Marriage-related migration to the UK

Spouses are the largest single category of migrant settlement in the UK (39% in 2008, and 40% in 2009, Home Office 2009 and 2010), but the limited nature of research on family and marriagerelated migration has been widely recognised (Kofman 2001, Migration Advisory Committee 2009).

Whilst work in this area has been expanding in recent years, it is by no means comprehensive, and is characterised by a focus on certain issues and regions of origin, while others remain markedly under-researched.

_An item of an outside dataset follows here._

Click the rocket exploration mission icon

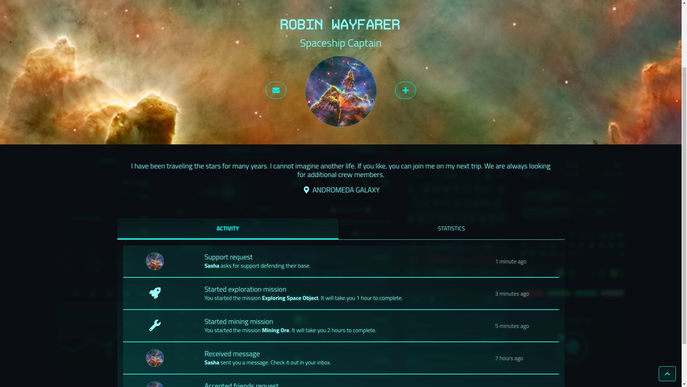point(155,293)
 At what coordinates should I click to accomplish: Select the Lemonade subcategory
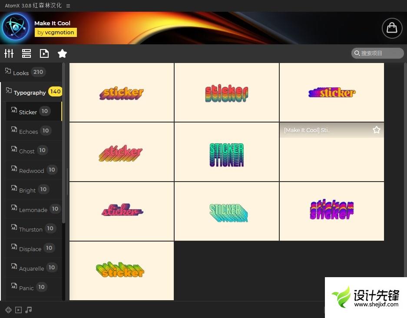(33, 209)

The majority of available research concerns South Asian populations whose migration has long been addressed through the lens of kinship.

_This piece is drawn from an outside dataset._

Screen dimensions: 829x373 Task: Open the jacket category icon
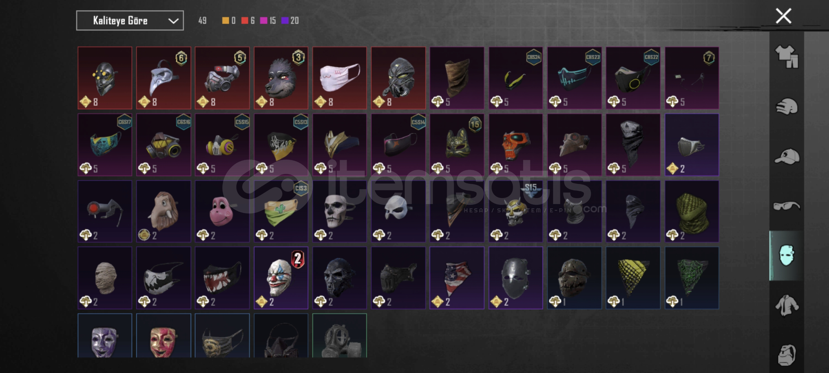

Such ethno-national stereotyping of migration channels has led to the neglect of the important role of marriage in the migration trajectories of other groups.1 In this article, available evidence is reviewed to construct a much more comprehensive portrait of marriage-related migration to the UK than has previously been available, focusing on the largest nationality groups of migrant spouses.

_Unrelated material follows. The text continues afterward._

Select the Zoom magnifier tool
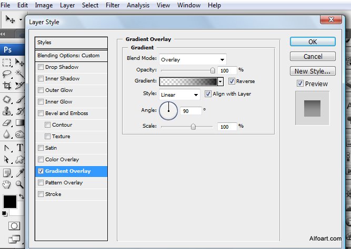The width and height of the screenshot is (351, 249). coord(20,184)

The complex and varied picture which emerges challenges stereotypical views of marriage-related migration to the UK, casting light on the variety of processes involved, links with other forms of migration, and gendered dynamics. It also exposes the lacunae in this field, and the limits of analysis possible on the basis of existing research, providing new perspectives and cautionary lessons for policy making in this area.

The issue of marriage-related migration has been gaining increasing political importance across Europe in recent years, with considerable tightening of spousal immigration regulations in countries such as Denmark and the Netherlands. In the UK, the issue has not received comparable political and public attention to date, but after recent public policy consultations (for example on the raising of the minimum age of spousal migration), the introduction of pre-entry English language requirements for spouses2 under the new coalition government, and a stated aim to cap immigration numbers, it seems likely that the UK will follow the example of its neighbours in seeking to tighten restrictions on spousal immigration. In this context, the uneven availability of evidence described in this article, and examples from recent British history and elsewhere in Europe, suggest a danger that legislation designed on the basis of partial information will have unforeseen consequences.